§ Text excerpt:
^^^^
You never heard a cable to improve or change the sound signature of a headphone? The same can happen here.


----------



## Tiax (Aug 23, 2022)

musicday said:


> The same can happen here.


It can not. Or rather, the only possible explanation for this is a psycho-acoustic effect, when something sounds better just because it's more expensive.
No one ever could tell a difference between these usb cables in a blind test.
100% 
But if you can fool yourself into enjoying music more and have extra money to spend, go for it.



> USB transmits information digitally. Bits are either received correctly or not received. What a bit looks like on the wire has no effect on quality if the bit is received correctly. If a bit is not receive correctly, error checking in USB protocols will flag the error in data transmission.


https://thepenguin.eu/2018-01-19-audiophile-usb-cables/


----------



## musicday

Is fine, at least I don't smoke and drink alcohol and is okay. Not everyone like the same food, and some people don't even want to try it. 😀👍


----------



## BrokenHill (Aug 23, 2022)

Tiax said:


> It can not. Or rather, the only possible explanation for this is a psycho-acoustic effect, when something sounds better just because it's more expensive.
> No one ever could tell a difference between these usb cables in a blind test.
> 100%
> But if you can fool yourself into enjoying music more and have extra money to spend, go for it.
> ...


I also believed the same, and I know this is going to create controversy, but I noticed differences when buying a simple cable from AliExpress just for convenience.

I noticed more bass and fuller notes, using the same dongle. I couldn't believe it, and I didn't expect any improvement, so I didn't think it was auto-suggestion.

The cable was this (40GB/s "U" version): https://es.aliexpress.com/item/1005003793445081.html This is the one I noticed the first differences with, testing it with the Acmee Magic Sound 4 768K, but it doesn't work with the W2, which requires an OTG cable. For the W2, I bought this other one, which seems to be unavailable right now, but I'm attaching the screenshot:






I started to investigate, and I could only put it down to a higher or better power delivery to the dongle, but the normal cable should be enough too. I found that most phones carry USB C with 2.0 protocol. Only Samsung, Oneplus and Oppo (I didn't find others but there may be) use 3.0 or 3.1 protocol and are capable of giving more power over USB, and there are people reporting better compatibility with power demanding dongles and IEMs.
^^^^
§ Recorded data:

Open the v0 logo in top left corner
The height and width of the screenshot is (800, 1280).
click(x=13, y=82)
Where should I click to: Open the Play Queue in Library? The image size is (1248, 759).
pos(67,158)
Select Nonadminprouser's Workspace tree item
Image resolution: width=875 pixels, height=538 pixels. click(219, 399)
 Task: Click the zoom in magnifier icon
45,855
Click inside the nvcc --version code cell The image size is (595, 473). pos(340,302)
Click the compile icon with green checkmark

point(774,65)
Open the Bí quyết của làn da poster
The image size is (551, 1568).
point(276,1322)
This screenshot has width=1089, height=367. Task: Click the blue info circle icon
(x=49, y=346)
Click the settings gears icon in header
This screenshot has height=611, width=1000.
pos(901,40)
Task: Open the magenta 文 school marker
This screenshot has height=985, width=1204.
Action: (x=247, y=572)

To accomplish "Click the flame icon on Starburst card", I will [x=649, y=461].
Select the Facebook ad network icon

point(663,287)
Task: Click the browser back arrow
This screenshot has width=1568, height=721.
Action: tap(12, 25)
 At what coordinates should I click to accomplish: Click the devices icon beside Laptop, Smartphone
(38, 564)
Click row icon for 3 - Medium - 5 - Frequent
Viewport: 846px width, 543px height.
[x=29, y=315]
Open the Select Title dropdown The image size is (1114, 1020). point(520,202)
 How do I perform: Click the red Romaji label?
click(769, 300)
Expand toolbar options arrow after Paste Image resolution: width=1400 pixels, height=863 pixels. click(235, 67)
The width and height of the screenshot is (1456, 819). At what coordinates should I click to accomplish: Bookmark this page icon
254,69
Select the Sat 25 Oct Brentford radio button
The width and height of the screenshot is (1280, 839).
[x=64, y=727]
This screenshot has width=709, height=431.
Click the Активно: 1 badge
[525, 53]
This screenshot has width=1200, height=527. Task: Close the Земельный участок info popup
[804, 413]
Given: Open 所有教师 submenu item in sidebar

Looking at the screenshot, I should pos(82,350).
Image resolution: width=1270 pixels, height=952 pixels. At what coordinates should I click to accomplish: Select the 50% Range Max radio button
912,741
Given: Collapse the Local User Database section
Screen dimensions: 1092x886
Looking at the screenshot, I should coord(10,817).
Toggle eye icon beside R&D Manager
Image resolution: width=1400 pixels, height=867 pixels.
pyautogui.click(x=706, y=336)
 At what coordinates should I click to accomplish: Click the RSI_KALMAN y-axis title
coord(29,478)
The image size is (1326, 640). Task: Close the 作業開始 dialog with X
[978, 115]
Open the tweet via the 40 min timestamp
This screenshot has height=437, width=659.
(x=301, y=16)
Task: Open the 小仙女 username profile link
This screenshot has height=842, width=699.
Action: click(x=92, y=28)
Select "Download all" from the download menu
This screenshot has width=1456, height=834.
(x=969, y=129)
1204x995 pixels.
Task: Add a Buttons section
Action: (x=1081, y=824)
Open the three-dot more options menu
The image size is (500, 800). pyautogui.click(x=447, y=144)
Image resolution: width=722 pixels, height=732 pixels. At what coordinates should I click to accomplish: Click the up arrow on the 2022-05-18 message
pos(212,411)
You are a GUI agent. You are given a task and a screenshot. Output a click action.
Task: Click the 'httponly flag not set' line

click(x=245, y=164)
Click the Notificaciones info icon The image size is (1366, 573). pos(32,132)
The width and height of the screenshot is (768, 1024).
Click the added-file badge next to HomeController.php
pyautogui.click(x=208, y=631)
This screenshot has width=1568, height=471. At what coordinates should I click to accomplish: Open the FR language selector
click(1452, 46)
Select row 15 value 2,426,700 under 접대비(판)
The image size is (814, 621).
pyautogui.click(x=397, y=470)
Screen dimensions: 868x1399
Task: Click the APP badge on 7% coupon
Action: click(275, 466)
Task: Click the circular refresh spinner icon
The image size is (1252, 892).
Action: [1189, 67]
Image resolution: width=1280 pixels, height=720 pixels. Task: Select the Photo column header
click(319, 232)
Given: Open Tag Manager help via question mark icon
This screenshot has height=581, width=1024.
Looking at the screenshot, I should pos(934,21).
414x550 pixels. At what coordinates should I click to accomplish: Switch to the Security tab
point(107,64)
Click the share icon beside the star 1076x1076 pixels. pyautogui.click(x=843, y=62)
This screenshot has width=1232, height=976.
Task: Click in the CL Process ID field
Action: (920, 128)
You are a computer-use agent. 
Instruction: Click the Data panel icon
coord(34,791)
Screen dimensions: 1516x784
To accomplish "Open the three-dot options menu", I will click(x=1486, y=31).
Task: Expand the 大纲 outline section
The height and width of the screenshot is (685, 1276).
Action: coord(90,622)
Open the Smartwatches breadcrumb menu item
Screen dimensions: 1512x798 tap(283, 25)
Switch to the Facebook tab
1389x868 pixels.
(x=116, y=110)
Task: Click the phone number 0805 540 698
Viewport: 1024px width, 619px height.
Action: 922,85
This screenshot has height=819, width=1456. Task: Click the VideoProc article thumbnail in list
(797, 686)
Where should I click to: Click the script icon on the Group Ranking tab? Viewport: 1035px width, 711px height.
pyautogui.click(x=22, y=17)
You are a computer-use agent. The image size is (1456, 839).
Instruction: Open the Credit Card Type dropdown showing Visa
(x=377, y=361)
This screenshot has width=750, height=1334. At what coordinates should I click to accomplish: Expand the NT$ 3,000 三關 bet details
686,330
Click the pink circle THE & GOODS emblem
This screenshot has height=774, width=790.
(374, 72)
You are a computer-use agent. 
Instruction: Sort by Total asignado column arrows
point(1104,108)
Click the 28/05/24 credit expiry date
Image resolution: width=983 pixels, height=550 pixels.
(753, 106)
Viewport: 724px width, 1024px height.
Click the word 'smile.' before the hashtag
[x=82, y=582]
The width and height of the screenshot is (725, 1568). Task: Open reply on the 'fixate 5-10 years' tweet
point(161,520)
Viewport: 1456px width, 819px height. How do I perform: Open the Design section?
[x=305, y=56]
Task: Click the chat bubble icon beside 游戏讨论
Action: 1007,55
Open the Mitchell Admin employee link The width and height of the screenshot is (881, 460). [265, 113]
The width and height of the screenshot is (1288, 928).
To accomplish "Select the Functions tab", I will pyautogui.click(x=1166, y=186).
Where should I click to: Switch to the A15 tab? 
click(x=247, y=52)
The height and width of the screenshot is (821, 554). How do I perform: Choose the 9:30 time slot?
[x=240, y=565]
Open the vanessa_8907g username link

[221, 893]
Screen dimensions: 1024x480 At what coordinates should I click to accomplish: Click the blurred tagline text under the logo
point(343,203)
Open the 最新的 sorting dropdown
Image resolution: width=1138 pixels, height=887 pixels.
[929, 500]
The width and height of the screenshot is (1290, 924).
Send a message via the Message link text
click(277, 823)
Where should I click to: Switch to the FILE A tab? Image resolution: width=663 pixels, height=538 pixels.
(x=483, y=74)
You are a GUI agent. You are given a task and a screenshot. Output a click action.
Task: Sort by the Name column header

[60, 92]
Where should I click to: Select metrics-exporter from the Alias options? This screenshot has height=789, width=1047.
^^^^
§ Aim of the exercise: Set down, word for word, the part of the USB cable thread above between "## BrokenHill (Aug" and "just for convenience.", inclusive.

§ Task solution:
## BrokenHill (Aug 23, 2022)

Tiax said:


> It can not. Or rather, the only possible explanation for this is a psycho-acoustic effect, when something sounds better just because it's more expensive.
> No one ever could tell a difference between these usb cables in a blind test.
> 100%
> But if you can fool yourself into enjoying music more and have extra money to spend, go for it.
> ...


I also believed the same, and I know this is going to create controversy, but I noticed differences when buying a simple cable from AliExpress just for convenience.